View Full Version : pages number limited indexing

12-16-2003, 08:28 AM
Hi people.

When I index a web site I'd like to limit the max number of pages to index per site :bang: .
For example I would index only 20 pages on site A, 100 on site B and so on.
This can be useful to limit indexing of huge web sites. Do you agree?

Best regards.


12-16-2003, 10:56 AM
Sorry, i don't agree this - for what ? The user search words and the word is on page 21 - but this is not index.

Why would you index parts of a Site limit by Pages ?


12-16-2003, 11:14 AM
Hi. I haven't tested the below but what it should do is limit the number of links found per page to a max of 20, where each indexed page will only have a max of 20 links to follow. This is a per page rather than per site adjustment, so if you want to have a max of 100 links for one site, then you'll need to adjust the below added line and/or set a different search depth level.

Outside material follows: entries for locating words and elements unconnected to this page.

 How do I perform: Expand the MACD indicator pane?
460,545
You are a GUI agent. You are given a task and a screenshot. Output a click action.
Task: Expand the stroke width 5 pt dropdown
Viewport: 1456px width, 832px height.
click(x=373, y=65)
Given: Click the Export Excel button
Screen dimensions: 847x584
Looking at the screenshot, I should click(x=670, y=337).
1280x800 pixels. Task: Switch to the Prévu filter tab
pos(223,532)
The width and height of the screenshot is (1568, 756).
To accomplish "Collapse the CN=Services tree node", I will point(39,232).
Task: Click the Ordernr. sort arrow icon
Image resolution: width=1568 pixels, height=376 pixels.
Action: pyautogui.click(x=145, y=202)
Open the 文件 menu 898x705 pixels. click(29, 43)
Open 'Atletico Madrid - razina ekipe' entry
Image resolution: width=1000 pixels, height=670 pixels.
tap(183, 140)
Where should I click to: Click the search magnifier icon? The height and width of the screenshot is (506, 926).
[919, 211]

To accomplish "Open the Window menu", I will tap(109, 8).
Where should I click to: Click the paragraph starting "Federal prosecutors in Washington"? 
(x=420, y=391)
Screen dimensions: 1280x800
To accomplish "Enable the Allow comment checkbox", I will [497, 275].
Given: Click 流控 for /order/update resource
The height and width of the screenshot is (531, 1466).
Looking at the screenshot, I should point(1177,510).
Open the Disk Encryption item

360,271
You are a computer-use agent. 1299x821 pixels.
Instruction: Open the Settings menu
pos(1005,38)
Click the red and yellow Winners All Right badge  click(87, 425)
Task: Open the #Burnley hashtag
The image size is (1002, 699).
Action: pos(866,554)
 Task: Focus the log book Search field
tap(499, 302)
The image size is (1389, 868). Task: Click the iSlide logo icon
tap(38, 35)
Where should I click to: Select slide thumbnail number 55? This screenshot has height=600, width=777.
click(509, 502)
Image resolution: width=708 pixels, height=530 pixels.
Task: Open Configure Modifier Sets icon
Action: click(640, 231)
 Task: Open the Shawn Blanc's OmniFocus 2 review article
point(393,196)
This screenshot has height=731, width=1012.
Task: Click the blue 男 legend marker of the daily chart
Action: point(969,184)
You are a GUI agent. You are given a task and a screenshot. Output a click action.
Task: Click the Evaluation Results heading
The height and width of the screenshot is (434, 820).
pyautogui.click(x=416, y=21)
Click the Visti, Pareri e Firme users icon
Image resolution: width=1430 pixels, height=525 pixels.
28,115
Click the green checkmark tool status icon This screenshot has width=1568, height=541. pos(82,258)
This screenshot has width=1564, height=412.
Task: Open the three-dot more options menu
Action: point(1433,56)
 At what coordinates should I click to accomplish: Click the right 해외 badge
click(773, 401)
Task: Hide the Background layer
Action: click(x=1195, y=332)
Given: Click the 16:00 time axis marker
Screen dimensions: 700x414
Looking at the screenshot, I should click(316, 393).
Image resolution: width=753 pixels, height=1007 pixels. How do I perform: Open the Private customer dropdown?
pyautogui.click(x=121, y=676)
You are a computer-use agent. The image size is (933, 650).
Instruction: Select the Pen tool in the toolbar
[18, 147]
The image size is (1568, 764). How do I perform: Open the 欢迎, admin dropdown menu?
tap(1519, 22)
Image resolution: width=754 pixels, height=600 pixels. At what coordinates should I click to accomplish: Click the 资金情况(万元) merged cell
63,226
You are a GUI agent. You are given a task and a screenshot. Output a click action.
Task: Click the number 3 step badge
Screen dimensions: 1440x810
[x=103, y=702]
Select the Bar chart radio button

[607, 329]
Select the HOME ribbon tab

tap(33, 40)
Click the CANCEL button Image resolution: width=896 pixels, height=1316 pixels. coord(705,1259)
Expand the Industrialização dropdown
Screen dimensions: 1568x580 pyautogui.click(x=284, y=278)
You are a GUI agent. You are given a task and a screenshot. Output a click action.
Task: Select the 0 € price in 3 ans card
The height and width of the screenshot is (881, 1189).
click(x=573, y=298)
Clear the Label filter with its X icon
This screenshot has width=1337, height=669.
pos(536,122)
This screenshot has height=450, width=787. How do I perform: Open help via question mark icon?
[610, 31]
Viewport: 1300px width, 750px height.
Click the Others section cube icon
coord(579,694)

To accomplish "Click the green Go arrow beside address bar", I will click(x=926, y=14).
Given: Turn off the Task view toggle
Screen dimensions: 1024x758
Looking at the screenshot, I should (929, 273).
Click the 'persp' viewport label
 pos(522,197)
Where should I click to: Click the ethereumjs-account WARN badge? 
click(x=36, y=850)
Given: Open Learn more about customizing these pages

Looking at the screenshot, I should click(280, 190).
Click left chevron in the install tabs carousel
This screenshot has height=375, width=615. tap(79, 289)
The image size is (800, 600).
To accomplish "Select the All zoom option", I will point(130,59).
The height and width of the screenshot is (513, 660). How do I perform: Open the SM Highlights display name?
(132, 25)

In spider.php find the following:

if (isset($urls) && is_array($urls)) {

and right after it place the following:

$my_spider_limit = 20;
if(count($urls) > $my_spider_limit) {
$urls = array_slice($urls, 0, $my_spider_limit);

You might be able to achieve similar results without making the above change by setting the search depth level to one. When the search depth level is one, only the page and links from that page are indexed. Of course this depends on how many links are in the page, so if you use the above code, you should be able to limit the links found on any given page to the first $my_spider_limit links.

01-08-2004, 06:56 PM
Another thing that seems to be working for me, and limits the total number of linked pages written the the database is to find the line: while($level <= $limit) (line 250) and change it to while($level <= $limit && count($links_found) <= 200) where 200 is the number of links you want written. The site might stay locked this way, though, and you'd need to move the unlock code (line 588).

01-13-2004, 12:17 PM
Whoops this works for finding 250 links total, but if you want 250 links per site you have to reset $links_found array. So, after this: if (!$n_links && $delay_message) {
print $delay_message;} add this: unset($links_found);
$links_found = array();
Also, the site doesn't stay locked, just in my particular case in a glitch, and the <= should be changed to a < or you'll get 201 pages found.